Let’s take a quick look at the User model:
defmodule HrExample.User do
use HrExample.Web, :model
use Hr.Behaviours, [:registerable, :database_authenticatable, :recoverable, :confirmable]
# optionally add :oauthable to authenticate users with the oauth providers you specify in config/hr.exs
schema "users" do
field :password, :string, virtual: :true
field :email, :string
field :unconfirmed_email, :string
field :password_hash, :string
field :confirmation_token, :string
field :confirmed_at, Ecto.DateTime
field :confirmation_sent_at, Ecto.DateTime
field :password_reset_token, :string
field :reset_password_sent_at, Ecto.DateTime
field :failed_attempts, :integer, default: 0
field :locked_at, Ecto.DateTime
has_many :user_identities, Phoenixgram.UserIdentity
timestamps
end
Looks just like a regular Phoenix model, except for the use Hr.Behaviours. You can remove any of these to disable the corresponding feature, and add :oauthable to allow this model to be authenticatable with OAuth. You can set the OAuth providers in config/hr.exs. Right now only GitHub is supported, but I’m in the process of adding Facebook, Instagram, Twitter and Google.

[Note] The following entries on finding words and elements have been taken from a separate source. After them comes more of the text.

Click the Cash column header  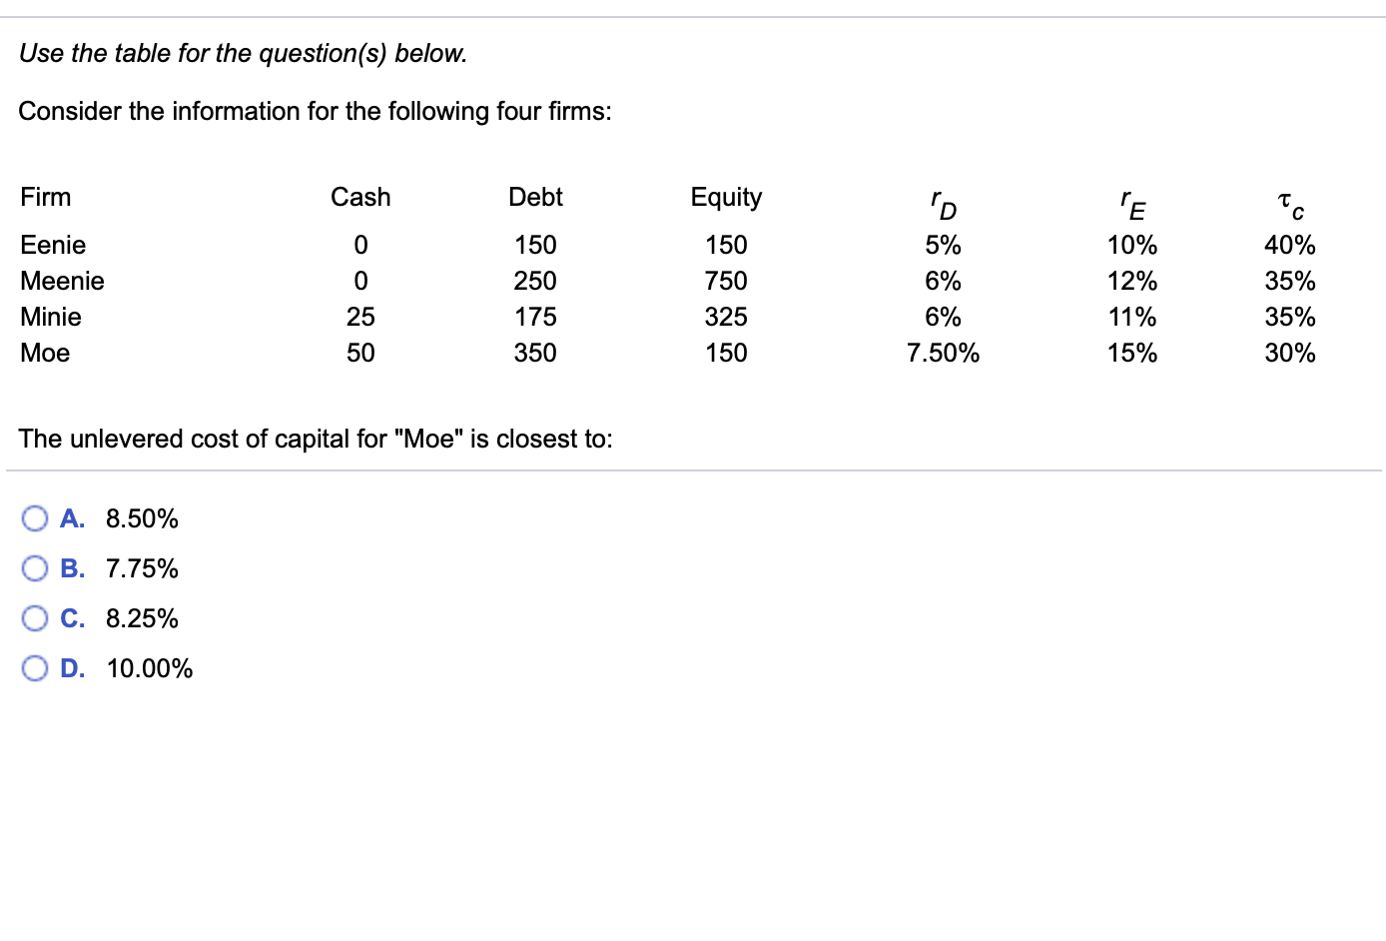[x=360, y=197]
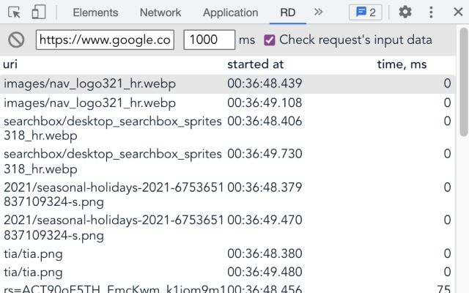Uncheck Check request's input data checkbox
This screenshot has width=469, height=293.
270,40
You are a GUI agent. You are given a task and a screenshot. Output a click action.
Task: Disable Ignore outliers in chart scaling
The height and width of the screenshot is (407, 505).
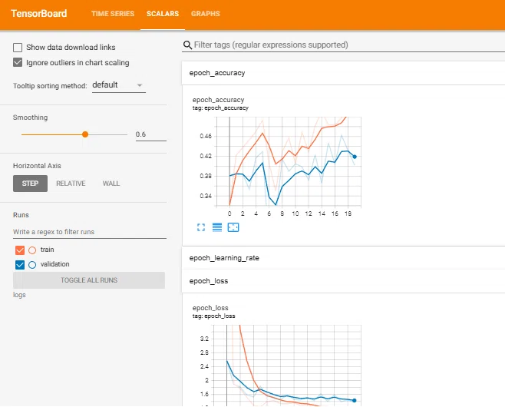[18, 62]
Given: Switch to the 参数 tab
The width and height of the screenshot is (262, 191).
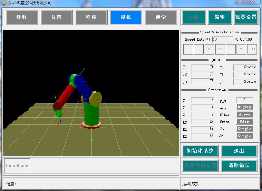Looking at the screenshot, I should pos(22,17).
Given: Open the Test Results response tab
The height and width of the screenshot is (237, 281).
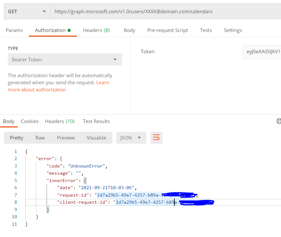Looking at the screenshot, I should pos(96,121).
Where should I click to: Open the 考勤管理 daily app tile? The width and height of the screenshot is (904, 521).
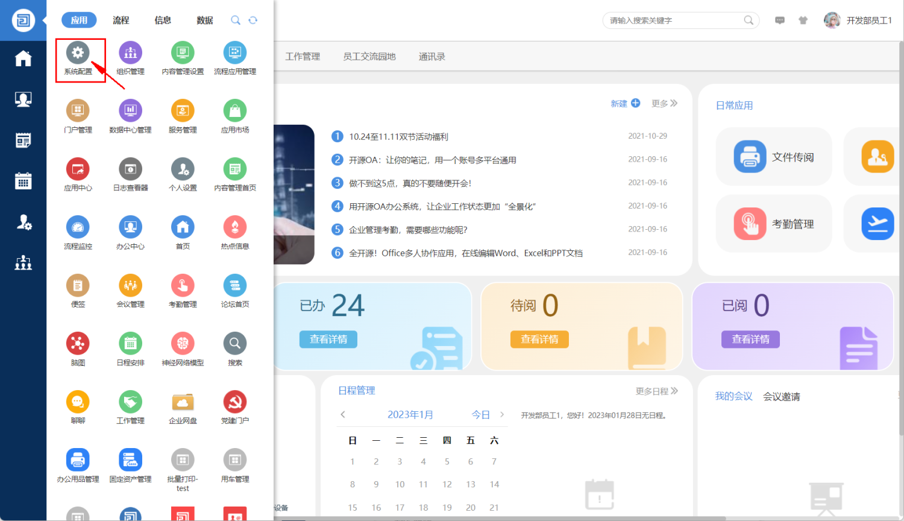click(774, 224)
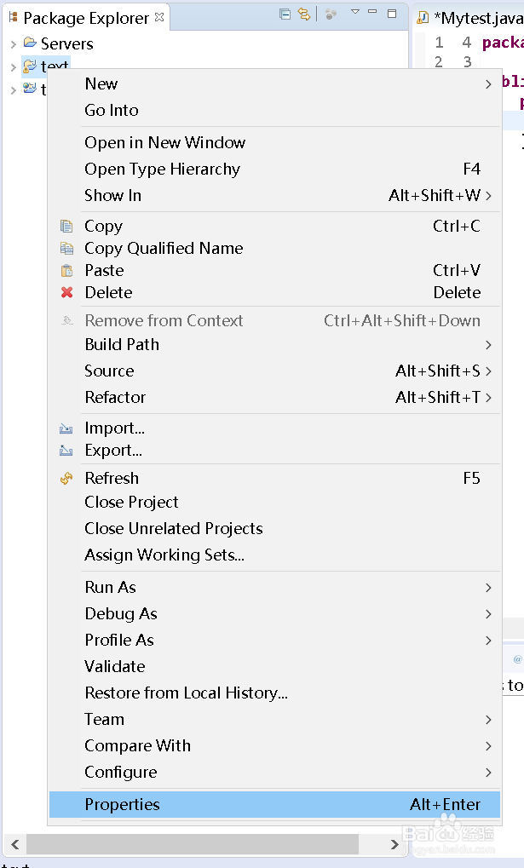Click the red Delete cross icon
This screenshot has width=524, height=868.
pos(66,292)
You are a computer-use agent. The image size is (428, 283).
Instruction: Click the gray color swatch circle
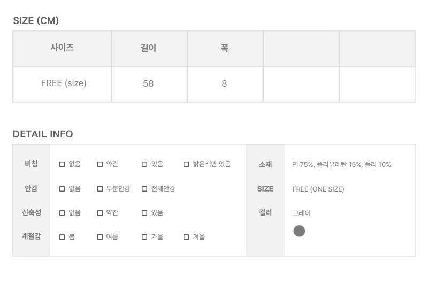[x=299, y=231]

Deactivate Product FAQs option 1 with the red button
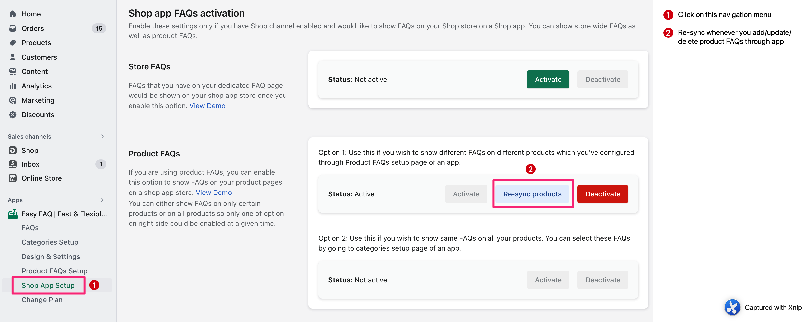click(x=602, y=194)
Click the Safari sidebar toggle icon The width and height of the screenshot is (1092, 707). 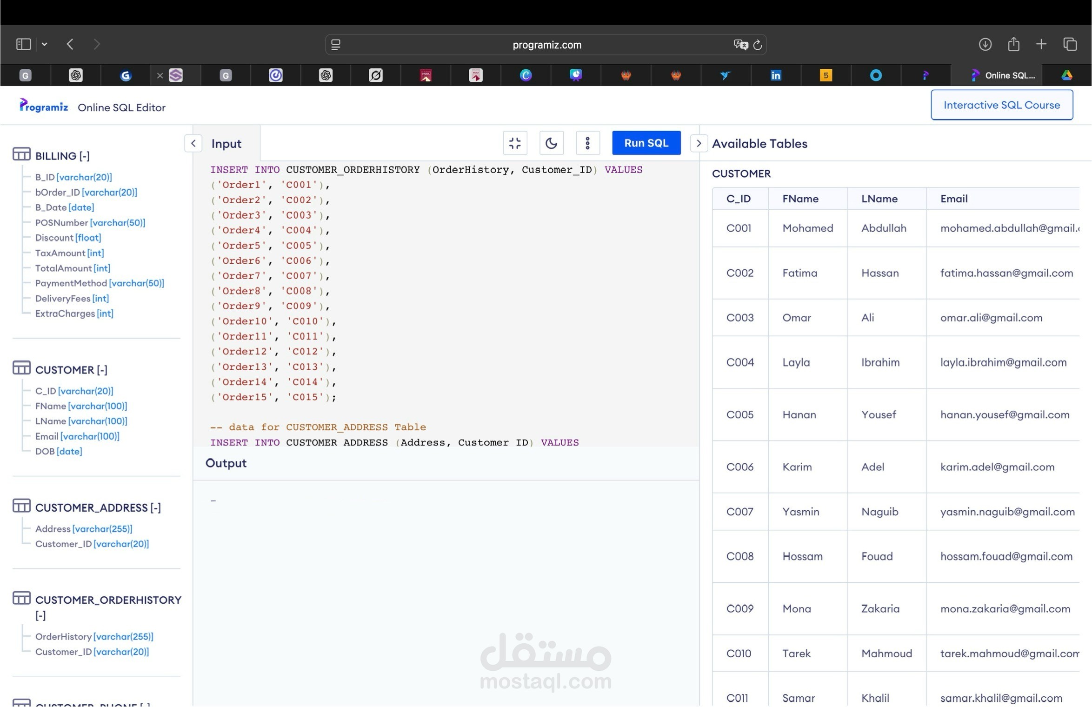coord(23,44)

Ok, next up, we need to run mix hr.install, which adds config/hr.exs, web/templates/hr_email and web/hr_i18n.ex.
You should get some instructions in your terminal to add the line import_config "hr.exs" to the end of your config/config.exs, so go ahead and do that.
Now, the last step: we need to tell our router to use HR’s authentication logic and routes, and where to put them.
Change your router so it looks like the one below, we’ll go over what each change does and how to customise things in a moment.
defmodule HrExample.Router do
use HrExample.Web, :router
use Hr.RouterHelper
pipeline :browser do
plug :accepts, ["html"]
plug :fetch_session
plug :fetch_flash
plug :protect_from_forgery
plug :put_secure_browser_headers
end
pipeline :api do
plug :accepts, ["json"]
end
pipeline :users do
plug :hr_for, :user
end
scope "/" do
pipe_through [:browser, :users]
hr_routes_for :user
get "/", HrExample.PageController, :index
end
end
The first addition, use Hr.RouterHelper, provides us with a plug and a macro for configuring HR routes and helpers.
pipeline :users do
plug :hr_for, :user
end
Adding a pipeline containing the hr_for plug for our model is a neat way to be able to add cookie handling and authentication to the plug pipeline easily. The name :users has no particular significance and if you prefer, you can just add plug :hr_for, :user to your existing pipeline.
hr_routes_for :user creates routes and helpers for the User model within the / scope. Note that we’ve also changed scope "/", HrExample to scope "/" do and changed get "/", PageController, :index to get "/", HrExample.PageController, :index. This is because by default Phoenix assumes all code running inside this scope will begin with the HrExample namespace.